8 Eylül 2009 Salı

boyalı bb kriz masası

- Hayatın bomboş. Diye bağırıyor odamda Boyalı BB.

Bu sahneye nasıl girdiğini, neden böyle bir repliği olduğunu, hayatımın bomboş olduğu fikrine nereden kapıldığını inanın ben de bilmiyorum.

Suçlamaların ardı arkası kesilmiyor. Sakin sakin dinledikten sonra:
- BB'ciğim, biz neden böyle bir diyalog yaşıyoruz seninle? Diye soruyorum.
Oturup minik hıçkırıklar atarak gözlerini yaşlandırıyor. (Ağlıyor demiyorum, gözlerini yaşlandırıyor. Bu kadar pozitif bir insanım işte.)

Sanırım beni çok seviyor ve hayatımın boş olduğunu düşündüğü için bunu kendisine dert olarak ediniyor.
- Hayatım, diyorum ve bir süre duraklıyorum (gözleri parlıyor hafiften, sanki bende bir umut varmış gibi) hayatımdan gayet memnunum ben. Diyerek devam ediyorum.

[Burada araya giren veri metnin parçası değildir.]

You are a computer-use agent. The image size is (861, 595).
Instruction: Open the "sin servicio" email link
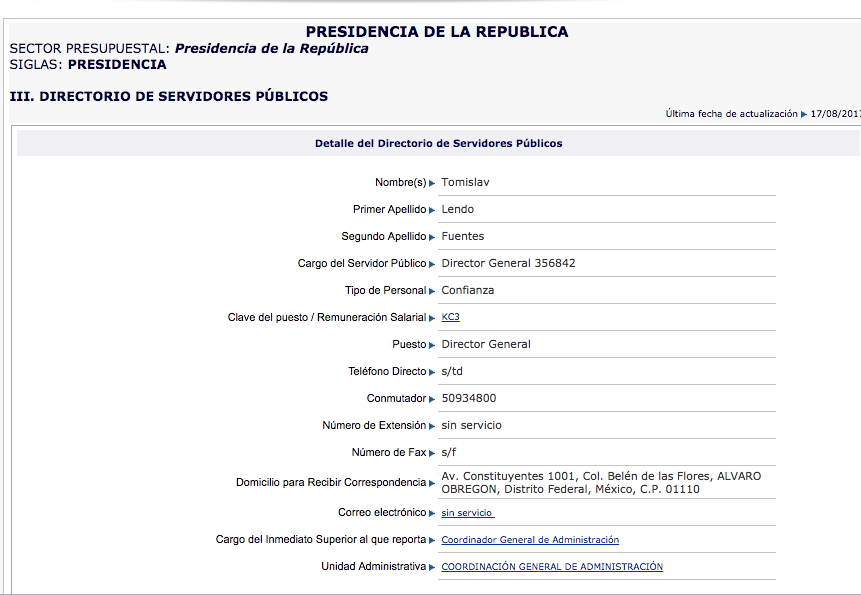click(467, 513)
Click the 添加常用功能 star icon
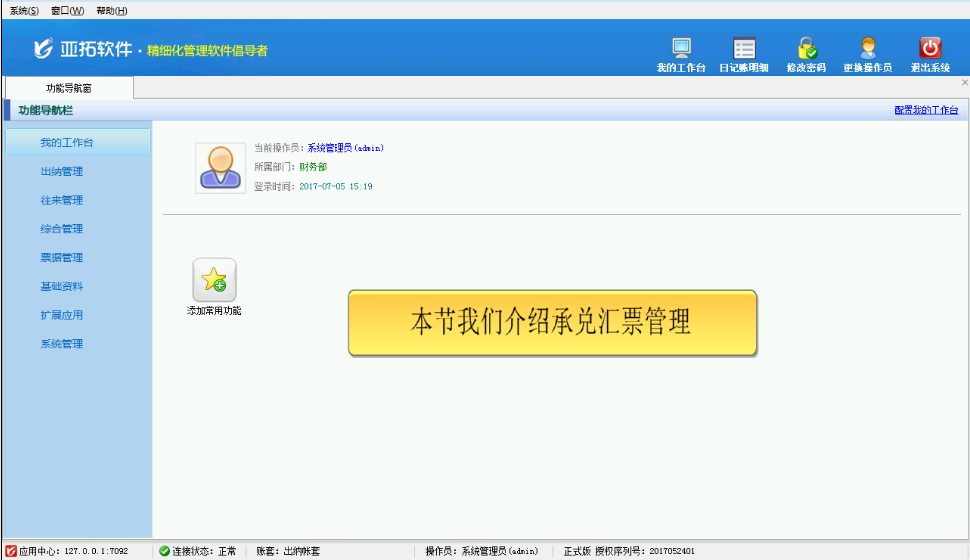Image resolution: width=970 pixels, height=560 pixels. [x=214, y=280]

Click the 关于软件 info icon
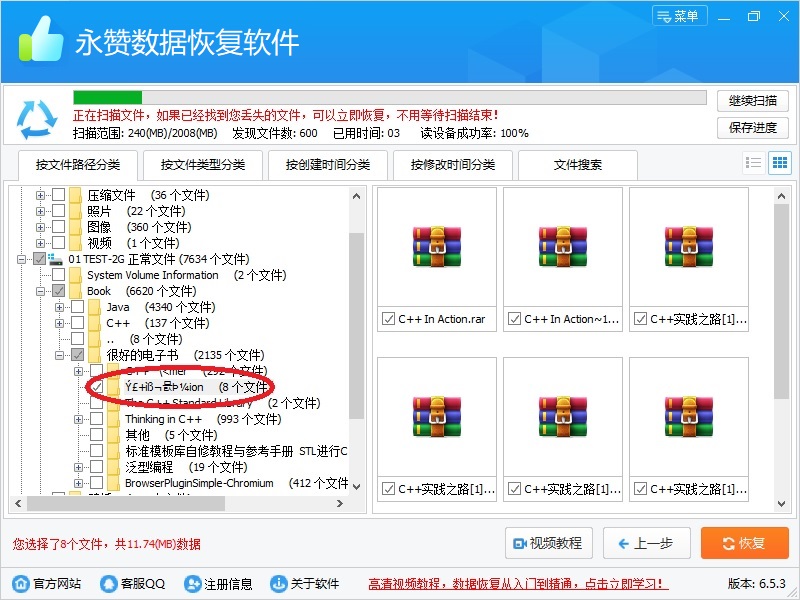pos(278,584)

Böylece bir önceki cümleye hangi anlamda 'hayatım' diye başladığımı çözemeyecek bir hale sokuyorum onu. Çok kötü bir insan olabilirim ama bana inanın gayet pozitif bir herifim.

O günün akşamında Boyalı BB'yi yeni evinde ziyaret edeceğimin sözünü vererek Boyalı BB'yi şeker asistanına emanet ediyorum. Şeker asistanı bana o kadar kötü bakışlar atıyor ki... Boyalı BB'ye kötülük yaptığımı düşündüğü için mi bu kötü bakışlarla bana bakıyor yoksa Boyalı BB'ye ilgi duyuyormuşum gibi davrandığım için mi böyle bakıyor. Anlamıyorum.

Görüyor musunuz? Sadece ben mecazi ifadelerle davranan biri değilim. Başka insanlar da bana böyle mecazi davranıyor.